If you read the article and have more thoughts about it that I didn’t cover here, I’d love to hear them. :)
Rosebud AI's GAN photo models
None of these models exist. (Rosebud AI)
Rosebud AI uses generative adversarial networks (GANs) to synthesize photos of fake people for ads. We’ve of course seen a lot of GAN face generation in the past (see DT #6, #8, #23), but this is one of the first startups I’ve come across that’s building a product around it. Their pitch to advertisers is simple: take photos from your previous photoshoots, and we’ll automatically swap out the model’s face with one better suited to the demographic you’re targeting. The new face can either be GAN-generated or licensed from real models on the generative.photos platform. But either way, Rosebud AI’s software takes care of inserting the face in a natural-looking way.
This raises some obvious questions: is it OK to advertise using nonexistent people? Do you need models’ explicit consent to reuse their body with a new face? How does copyright work when your model is half real, half generated? I’m sure Rosebud AI’s founders spend a lot of time thinking about these questions; and as they do, you can follow their along with their thoughts on Twitter and Instagram.
Google releases TensorFlow Quantum
“A high-level abstract overview of the computational steps involved in the end-to-end pipeline for inference and training of a hybrid quantum-classical discriminative model for quantum data in TFQ. “
Google has released TensorFlow Quantum (TFQ), its open-source library for training quantum machine learning models. The package integrates TensorFlow with Cirq, Google’s library for working with Noisy Intermediate Scale Quantum (NISQ) computers (scale of ~50 - 100 qubits). Users can define a quantum dataset and model in Cirq and then use TFQ to evaluate it and extract a tensor representation of the resulting quantum states. For now Cirq computes these representations (samples or averages of the quantum state) using millions of simulation runs, but in the future it will be able to get them from real NISQ processors. The representations feed into a classical TensorFlow model and can be used to compute its loss. Finally, a gradient descent step updates the parameters of both the quantum and classical models.
A key feature of TensorFlow Quantum is the ability to simultaneously train and execute many quantum circuits. This is achieved by TensorFlow’s ability to parallelize computation across a cluster of computers, and the ability to simulate relatively large quantum circuits on multi-core computers.
TensorFlow Quantum is a collaboration with the University of Waterloo, (Google/Alphabet) X, and Volkswagen, which aims to use it for materials (battery) research. Other applications of quantum ML models include medicine, sensing, and communications.

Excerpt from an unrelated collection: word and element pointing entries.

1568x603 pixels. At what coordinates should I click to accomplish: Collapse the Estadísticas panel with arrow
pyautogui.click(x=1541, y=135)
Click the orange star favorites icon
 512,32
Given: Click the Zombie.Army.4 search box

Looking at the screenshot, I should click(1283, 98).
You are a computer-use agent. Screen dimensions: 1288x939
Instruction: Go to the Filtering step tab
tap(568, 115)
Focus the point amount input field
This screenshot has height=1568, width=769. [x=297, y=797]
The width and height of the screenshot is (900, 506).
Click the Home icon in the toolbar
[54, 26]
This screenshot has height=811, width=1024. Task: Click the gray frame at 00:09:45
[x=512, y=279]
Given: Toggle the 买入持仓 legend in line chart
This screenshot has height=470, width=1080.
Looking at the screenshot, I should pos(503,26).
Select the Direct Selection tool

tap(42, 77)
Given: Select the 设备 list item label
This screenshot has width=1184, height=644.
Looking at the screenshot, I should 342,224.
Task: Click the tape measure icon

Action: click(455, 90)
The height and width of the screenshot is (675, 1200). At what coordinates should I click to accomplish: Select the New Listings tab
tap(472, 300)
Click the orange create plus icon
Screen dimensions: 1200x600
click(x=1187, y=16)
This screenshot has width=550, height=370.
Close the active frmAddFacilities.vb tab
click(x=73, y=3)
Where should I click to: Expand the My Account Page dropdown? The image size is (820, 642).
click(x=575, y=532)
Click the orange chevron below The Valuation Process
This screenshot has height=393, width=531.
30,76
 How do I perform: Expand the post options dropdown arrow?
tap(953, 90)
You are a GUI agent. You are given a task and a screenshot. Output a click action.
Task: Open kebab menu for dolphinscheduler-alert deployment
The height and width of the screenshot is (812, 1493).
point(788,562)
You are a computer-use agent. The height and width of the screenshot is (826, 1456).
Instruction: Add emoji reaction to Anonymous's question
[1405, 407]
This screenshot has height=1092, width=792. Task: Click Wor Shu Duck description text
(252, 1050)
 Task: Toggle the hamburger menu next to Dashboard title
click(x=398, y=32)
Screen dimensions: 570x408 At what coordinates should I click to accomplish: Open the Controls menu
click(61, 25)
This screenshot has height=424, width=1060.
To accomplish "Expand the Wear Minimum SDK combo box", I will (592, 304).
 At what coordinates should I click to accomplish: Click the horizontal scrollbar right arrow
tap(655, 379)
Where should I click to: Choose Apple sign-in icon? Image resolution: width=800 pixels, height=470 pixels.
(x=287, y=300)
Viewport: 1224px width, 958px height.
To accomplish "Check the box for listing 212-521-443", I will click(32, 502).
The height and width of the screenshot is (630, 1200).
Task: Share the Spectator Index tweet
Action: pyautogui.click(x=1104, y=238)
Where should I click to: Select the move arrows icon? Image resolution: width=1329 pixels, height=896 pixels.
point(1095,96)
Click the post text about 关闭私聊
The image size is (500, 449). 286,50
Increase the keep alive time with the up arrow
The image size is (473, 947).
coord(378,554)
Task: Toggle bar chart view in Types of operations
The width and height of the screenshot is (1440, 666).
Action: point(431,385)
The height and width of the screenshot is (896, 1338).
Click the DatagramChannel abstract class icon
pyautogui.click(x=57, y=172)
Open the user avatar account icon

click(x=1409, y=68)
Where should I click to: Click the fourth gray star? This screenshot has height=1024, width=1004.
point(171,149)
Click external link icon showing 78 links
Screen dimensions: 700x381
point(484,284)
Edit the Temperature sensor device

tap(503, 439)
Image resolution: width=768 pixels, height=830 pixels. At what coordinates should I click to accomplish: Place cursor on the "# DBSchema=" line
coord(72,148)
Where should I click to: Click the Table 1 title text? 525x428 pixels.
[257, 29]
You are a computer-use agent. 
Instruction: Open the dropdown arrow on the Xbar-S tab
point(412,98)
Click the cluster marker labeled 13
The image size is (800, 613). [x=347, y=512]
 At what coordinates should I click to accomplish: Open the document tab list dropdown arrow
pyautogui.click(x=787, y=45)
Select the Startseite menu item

These are definitely still very much the early days of the quantum ML field (and of quantum computing in general), but nonetheless it’s exciting to see this amount of software tooling and infrastructure being built up around it. For lots more details and links to sample code and notebooks, check out the Google AI blog post by Alan Ho and Masoud Mohseni here: Announcing TensorFlow Quantum: An Open Source Library for Quantum Machine Learning.
Neural radiance fields for view synthesis: NeRF
Novel views generated from pictures of a scene.
Representing Scenes as Neural Radiance Fields for View Synthesis, or NeRF, is some very cool new research from researchers at UC Berkeley. Using an input of 20-50 images of a scene taken at slightly different viewpoints, they are able to encode the scene into a fully-connected (non-convolutional) neural network that can then generate new viewpoints of the scene. It’s hard to show this in static images like the ones I embedded above, so I highly recommend you check out the excellent webpage for the research and the accompanying video.